Tontowi Ahmad/Liliyana Natsir

Dan ‘kutukan’ itu pun berlanjut. Ini mungkin yang jadi pertanyaan di banyak benak para badminton lovers kepada duo andalan Indonesia ini. Owi/Butet memperpanjang rekor tak pernah merebut gelar di hadapan publik Istora.

Sebuah ironi bagi catatan prestasi duet PB Djarum ini yang masih terus dibayangi ketidakmampuan keluar dari tekanan pada situasi poin-poin kritis. Seperti yang terjadi pada duel semifinal melawan musuh bebuyutan mereka, Zhang Nan/Zhao Yunlei.

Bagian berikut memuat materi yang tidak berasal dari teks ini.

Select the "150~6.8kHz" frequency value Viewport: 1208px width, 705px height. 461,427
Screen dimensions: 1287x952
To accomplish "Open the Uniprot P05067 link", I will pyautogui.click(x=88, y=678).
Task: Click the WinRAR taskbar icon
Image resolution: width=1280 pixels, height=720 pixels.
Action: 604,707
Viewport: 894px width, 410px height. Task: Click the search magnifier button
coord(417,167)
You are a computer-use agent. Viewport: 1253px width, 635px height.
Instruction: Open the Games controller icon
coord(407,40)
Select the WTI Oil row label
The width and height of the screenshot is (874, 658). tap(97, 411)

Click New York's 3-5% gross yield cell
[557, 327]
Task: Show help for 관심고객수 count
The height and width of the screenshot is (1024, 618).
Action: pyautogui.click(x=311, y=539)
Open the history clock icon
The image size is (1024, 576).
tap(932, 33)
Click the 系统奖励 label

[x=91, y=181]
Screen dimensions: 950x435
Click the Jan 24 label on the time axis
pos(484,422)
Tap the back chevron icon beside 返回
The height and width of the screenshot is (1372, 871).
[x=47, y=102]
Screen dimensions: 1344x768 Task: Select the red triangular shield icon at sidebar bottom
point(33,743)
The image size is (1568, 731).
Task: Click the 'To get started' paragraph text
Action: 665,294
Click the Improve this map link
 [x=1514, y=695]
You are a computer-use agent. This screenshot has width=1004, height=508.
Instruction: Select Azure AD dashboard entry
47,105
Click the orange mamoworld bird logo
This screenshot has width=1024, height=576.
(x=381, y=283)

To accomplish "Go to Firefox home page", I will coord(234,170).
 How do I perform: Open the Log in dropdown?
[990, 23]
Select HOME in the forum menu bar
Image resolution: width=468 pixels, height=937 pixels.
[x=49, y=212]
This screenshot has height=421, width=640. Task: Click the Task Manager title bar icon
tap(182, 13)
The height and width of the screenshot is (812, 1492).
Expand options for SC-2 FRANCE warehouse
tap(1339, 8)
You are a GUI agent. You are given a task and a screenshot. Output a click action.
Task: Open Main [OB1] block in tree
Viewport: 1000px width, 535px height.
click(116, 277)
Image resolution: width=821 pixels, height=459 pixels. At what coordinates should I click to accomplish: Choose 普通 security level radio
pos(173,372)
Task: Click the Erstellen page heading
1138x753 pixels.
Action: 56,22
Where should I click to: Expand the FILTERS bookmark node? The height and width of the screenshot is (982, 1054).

Sudah mendapatkan momen match point, lalu gagal dalam satu kali kesempatan dan menghentikan semua langkah mereka di turnamen ini. Faktor mental lagi-lagi masih jadi momok besar, terutama Tontowi yang kerap masih sering menunjukan sisi emosionalnya di lapangan.  

Mohammad Ahsan/Hendra Setiawan

Tuntas sudah misi besar mereka. Merengkuh gelar juara dunia untuk kedua kalinya merupakan sebuah raihan terbaik mereka setelah tahun lalu sempat absen. Kini fokus mereka langsung tertuju untuk menatap Olimpiade tahun depan dengan terus ‘mencicil’ poin demi poin yang tersisa.

Tampil sebagai penyelamat wajah tuan rumah, Ahsan/Hendra sebenarnya sempat keteteran pada laga di babak awal.

Puncaknya adalah ketika Ahsan/Hendra sukses menyingkirkan duo Korsel rival utama mereka, Lee Yong Dae/Yoo Yeon Seong di semifinal dan juga dapat dikatakan sebagai laga final yang ‘terlalu pagi’ untuk terjadi. Secara keseluruhan penampilan mereka cukup bisa dikatakan cenderung meningkat, dengan grafik permainan yang terus meningkat dari satu partai ke partai berikutnya.